Welch ein Kontrast zu Meg Stuarts „Replacement“. Welch ein Aufwand – und wofür? Für zwei Stunden Langeweile, verursacht durch theatralische Bulimie! Und dafür haben sie in Berlin ein geschlagenes Jahr gearbeitet? Ist ihnen denn darüber jegliches Gefühl für eine der wichtigsten Theatertugenden, das Timing, verloren gegangen? Wenn Sie das in Amerika zeigten, würde man ihre Produktion als typisch Eurotrash brandmarken. Bloß, dass die Lady ja ursprünglich aus Amerika kommt. Und was bietet ihr „Replacement“ – laut Oxford Duden ja Ersatz, Ersetzen?
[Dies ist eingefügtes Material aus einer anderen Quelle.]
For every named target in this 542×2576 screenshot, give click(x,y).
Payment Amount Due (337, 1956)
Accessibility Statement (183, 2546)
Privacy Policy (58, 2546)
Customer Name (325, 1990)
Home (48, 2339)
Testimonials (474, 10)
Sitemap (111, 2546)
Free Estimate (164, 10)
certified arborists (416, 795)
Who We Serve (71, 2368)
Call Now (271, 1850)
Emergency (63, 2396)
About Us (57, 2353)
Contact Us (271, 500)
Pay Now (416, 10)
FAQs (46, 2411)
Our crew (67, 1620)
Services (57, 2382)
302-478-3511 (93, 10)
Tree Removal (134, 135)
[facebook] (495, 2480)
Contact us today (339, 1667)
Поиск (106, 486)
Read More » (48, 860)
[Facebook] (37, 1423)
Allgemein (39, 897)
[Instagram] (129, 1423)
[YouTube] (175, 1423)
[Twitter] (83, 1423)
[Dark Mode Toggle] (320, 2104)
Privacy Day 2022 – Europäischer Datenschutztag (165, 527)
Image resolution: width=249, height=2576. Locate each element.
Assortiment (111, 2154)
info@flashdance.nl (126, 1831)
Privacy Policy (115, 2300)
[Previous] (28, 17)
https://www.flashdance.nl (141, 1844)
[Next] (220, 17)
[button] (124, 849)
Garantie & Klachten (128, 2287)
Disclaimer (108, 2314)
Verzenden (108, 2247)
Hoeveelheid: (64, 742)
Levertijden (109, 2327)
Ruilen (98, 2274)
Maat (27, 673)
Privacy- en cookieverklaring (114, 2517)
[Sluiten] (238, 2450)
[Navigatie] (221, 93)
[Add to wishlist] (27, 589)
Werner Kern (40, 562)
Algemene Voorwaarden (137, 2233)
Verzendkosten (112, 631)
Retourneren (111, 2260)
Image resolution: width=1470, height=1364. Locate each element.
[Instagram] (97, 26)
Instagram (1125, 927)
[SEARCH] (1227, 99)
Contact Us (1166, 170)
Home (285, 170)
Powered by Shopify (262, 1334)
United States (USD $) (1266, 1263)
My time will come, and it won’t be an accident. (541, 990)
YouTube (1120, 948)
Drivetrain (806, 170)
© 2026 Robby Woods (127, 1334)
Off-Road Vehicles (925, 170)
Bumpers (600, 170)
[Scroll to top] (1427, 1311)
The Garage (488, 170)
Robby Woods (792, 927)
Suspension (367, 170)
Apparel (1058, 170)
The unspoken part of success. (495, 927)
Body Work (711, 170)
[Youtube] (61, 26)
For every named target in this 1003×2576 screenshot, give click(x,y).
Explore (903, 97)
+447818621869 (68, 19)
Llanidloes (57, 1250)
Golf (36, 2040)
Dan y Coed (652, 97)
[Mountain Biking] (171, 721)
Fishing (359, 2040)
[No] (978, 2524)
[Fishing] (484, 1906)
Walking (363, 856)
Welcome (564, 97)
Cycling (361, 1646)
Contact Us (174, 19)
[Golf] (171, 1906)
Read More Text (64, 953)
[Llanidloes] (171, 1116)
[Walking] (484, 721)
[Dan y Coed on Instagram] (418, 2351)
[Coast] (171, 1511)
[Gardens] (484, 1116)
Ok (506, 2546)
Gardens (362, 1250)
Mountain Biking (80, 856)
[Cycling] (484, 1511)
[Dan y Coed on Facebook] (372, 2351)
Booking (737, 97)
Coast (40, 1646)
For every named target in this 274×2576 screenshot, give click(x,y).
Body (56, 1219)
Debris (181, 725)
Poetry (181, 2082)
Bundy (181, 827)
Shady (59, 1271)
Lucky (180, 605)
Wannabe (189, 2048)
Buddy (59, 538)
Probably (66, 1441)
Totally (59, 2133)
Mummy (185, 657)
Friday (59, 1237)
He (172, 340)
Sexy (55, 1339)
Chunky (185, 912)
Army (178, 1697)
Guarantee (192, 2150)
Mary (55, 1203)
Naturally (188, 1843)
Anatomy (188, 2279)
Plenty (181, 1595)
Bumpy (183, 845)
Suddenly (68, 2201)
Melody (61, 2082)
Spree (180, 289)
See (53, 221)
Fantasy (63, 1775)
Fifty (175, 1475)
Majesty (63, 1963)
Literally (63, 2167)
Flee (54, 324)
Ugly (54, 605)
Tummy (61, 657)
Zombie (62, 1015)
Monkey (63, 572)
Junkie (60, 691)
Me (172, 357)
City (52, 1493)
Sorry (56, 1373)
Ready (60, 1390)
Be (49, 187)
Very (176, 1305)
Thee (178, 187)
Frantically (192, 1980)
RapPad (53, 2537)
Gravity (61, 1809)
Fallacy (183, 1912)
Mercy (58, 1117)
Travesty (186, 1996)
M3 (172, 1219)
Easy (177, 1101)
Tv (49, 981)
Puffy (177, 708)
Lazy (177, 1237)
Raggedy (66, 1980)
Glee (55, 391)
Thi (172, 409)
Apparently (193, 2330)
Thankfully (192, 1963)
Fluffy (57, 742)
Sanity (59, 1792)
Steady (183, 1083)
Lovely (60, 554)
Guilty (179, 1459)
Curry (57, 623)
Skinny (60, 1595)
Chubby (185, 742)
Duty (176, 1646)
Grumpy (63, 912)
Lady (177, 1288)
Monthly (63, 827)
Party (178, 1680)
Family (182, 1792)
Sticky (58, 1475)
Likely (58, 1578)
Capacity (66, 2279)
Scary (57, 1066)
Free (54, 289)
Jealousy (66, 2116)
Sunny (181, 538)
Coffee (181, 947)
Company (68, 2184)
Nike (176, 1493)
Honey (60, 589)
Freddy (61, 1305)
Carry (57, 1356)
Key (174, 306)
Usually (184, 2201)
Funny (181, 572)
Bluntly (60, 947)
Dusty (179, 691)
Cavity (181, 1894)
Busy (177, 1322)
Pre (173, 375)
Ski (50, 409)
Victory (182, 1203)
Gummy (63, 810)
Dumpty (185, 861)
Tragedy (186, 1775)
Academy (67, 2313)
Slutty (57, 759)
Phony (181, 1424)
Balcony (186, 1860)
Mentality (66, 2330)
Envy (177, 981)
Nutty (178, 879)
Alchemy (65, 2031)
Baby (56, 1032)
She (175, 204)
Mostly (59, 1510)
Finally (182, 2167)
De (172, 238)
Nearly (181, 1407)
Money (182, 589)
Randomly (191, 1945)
Hat Europa ihren ursprünglichen Go-West-Pioniergeist derart verdorben? Hatte sie vor, Polanskis „Tanz der Vampire“ zu übertreffen? Durch ein Ballett der Monster? Das ist ja seit Glucks Tanz der Furien via Gounods Walpurgisnacht und Strawinskys Kastschei-Klapperungetümen, nicht zu reden von den neuerdings so populären Dracula-Exorzisten, ein alter Theaterhut. Und was nimmt man von diesen endlos sich dehnenden zwei Stunden mit nach Hause? Die Erinnerung an die Bühnenarchitektur einer kreisenden Hamster-Trommel. Eine Behausung, die wie ein Perpetuum mobile um sich selbst kreist. Als Abbild unserer Welt? Hatten wir schon, wesentlich sparsamer und entsprechend eindrucksvoller in Dieter Dorn und Jürgen Roses Bayreuther Inszenierung des „Fliegenden Holländer“, anno 1990!